AV: We were thinking about how other people deal with this career on every song. We got to meet people like Thom Yorke and hear him say how it's never normal when fans just come up to you. It's always a strange job. We don't want to come off like we're pitying ourselves for having this job because it's really amazing in a lot of ways. But there's a lot of stuff that comes with it that we're not really comfortable with.

In general, the musicians we met that made the most sense just said to do what feels right and try not worry about what other people think. I know that sounds stupid and simple. I feel like Neil Young has done that and he's still making albums. He's one of the people I really look up to as someone who has kind of stuck to their guns their whole career. Just making music for music.

Pitchfork: And Neil Young was sued by his label in the 80s for making an album that didn't sound like Neil Young. What were your feelings when you first played Congratulations for your label, Columbia?

AV: We gave it to them around Christmas Eve and they had two weeks to listen to it over their holiday, and then we had this big meeting. I was really nervous. We thought they were going to be like, "Go record some more songs." But they really liked the album. Their favorite tracks were [the 12-minute track] "Siberian Breaks" [laughs] and "Brian Eno". They just asked us, "This is the album you want to put out, right?" And we we're like, "Yes." And they're like, "Okay!" [laughs] Then they had to figure out how to market it. [laughs]

Pitchfork: Are you sure they weren't trying some reverse psychology on you guys? [laughs]

AV: The two heads at Columbia really seem to be letting us do our own thing. I'm sure there's motivations behind that, too, like adding some sort of level of coolness to Columbia Records. Not that we're cool. I mean, I'm sure they wouldn't have minded if there was one dance floor banger on there.

BG: We don't want to have this attitude like we're doing something that's so weird. To us, it makes complete sense and is totally rational. We've thought about every moment on the album, and we're not just trying to be absurd for the sake of it.

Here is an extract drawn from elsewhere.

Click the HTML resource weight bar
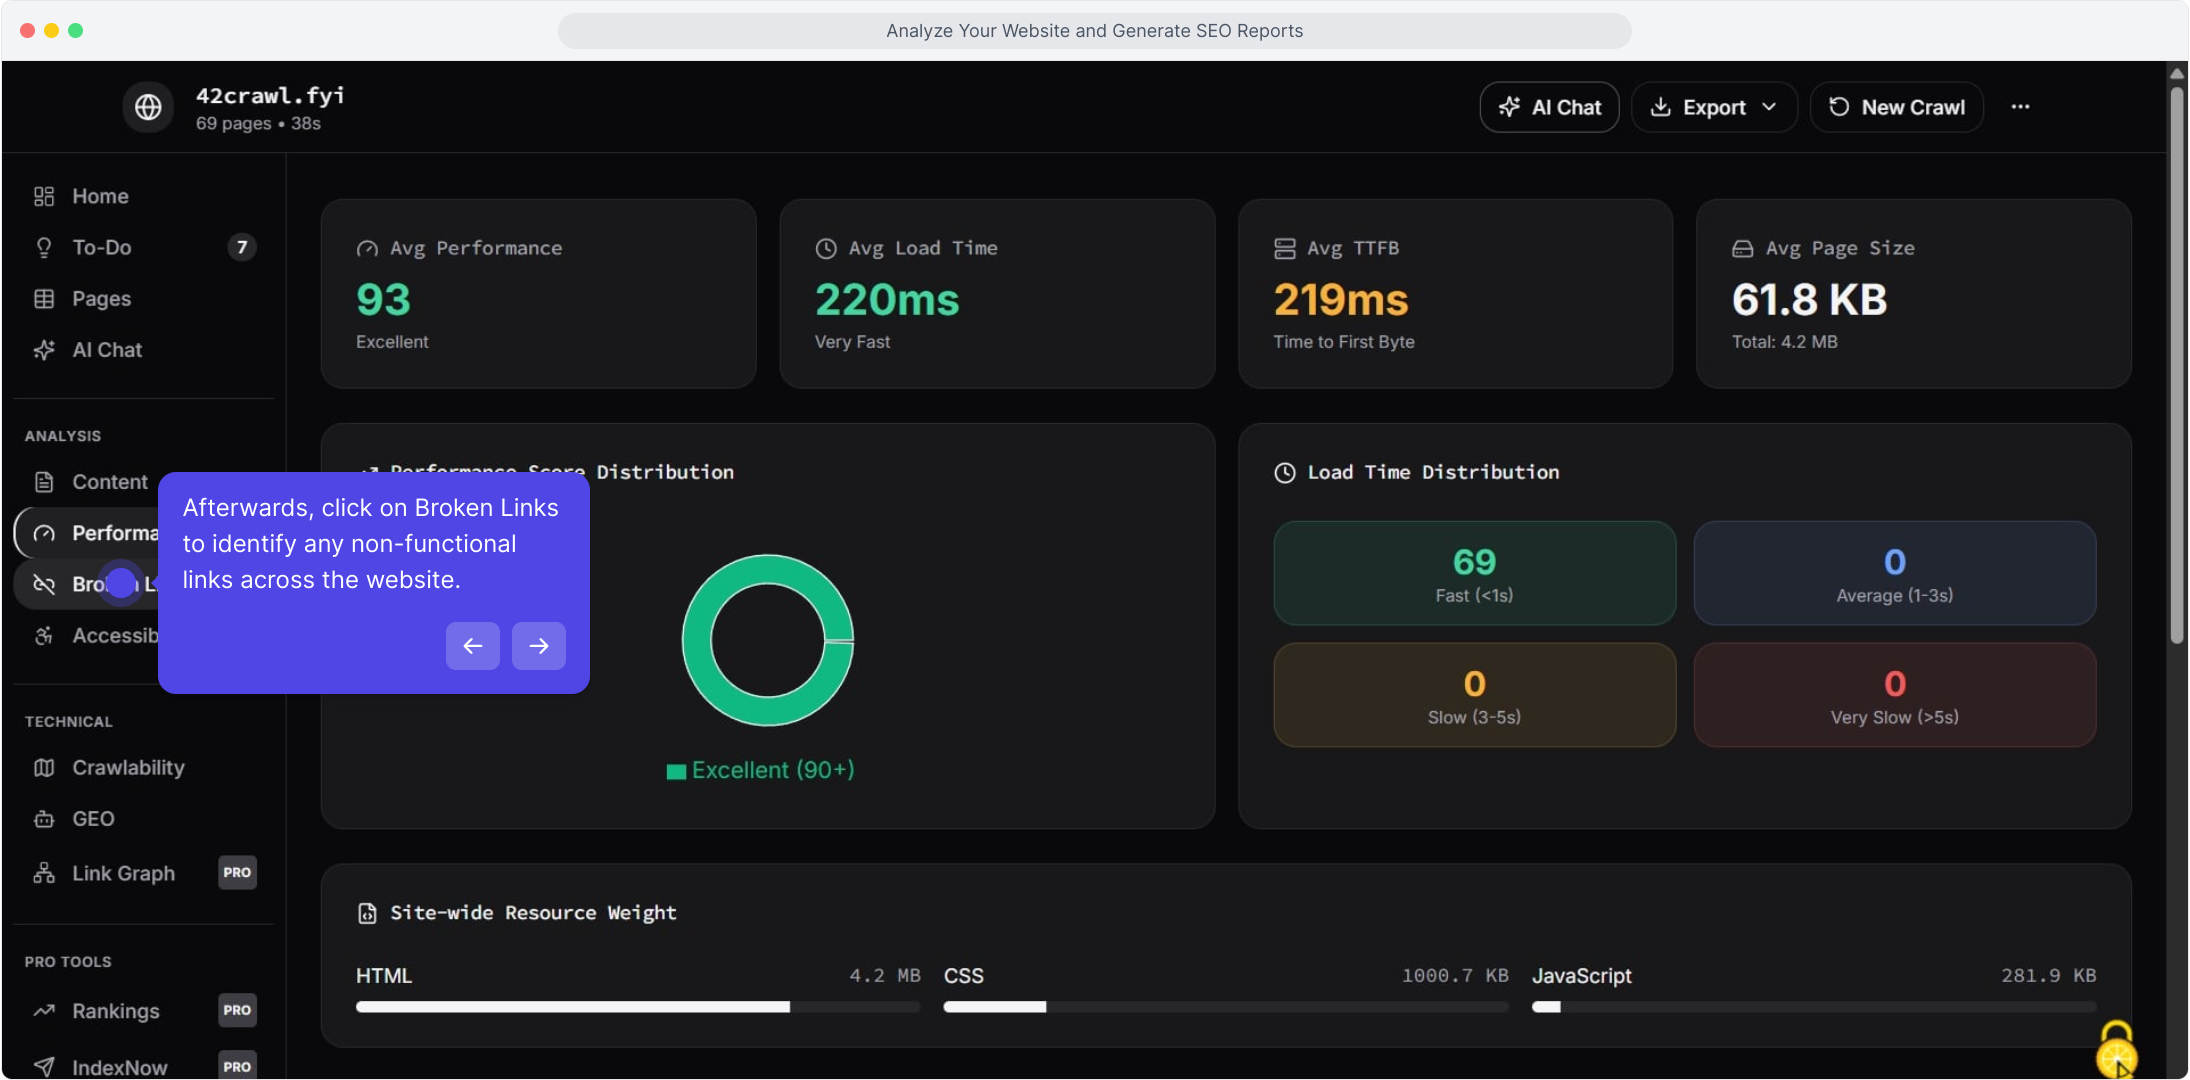 573,1007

It's hard to have that attitude when people are asking us if we're deliberately trying to lose fans. Of course we're not trying to do that, we're just at a point where if we aren't as true to ourselves as we possibly can then we're going to go crazy.

Pitchfork: At the same time, something like the "Flash Delirium" video looks pretty insane in and of itself.

AV: On the first album, Ben and I wanted to be in control of everything in the videos but this time we really let go and found some really cool directors. Their ideas are even crazier than ours. ["Flash Delirium" director] Andreas Nilsson is so much more bizarre than we could ever be. [laughs] He doesn't think the video is weird at all. We just shot the coolest video in Paris with director So Me [Justice's "D.A.N.C.E."] for "It's Working". In it, Ben and I find this box and these instructions to put together a machine that's constantly changing, and we end up losing control over it. Saying this now, it sounds so metaphorical for our musical career, which is really funny.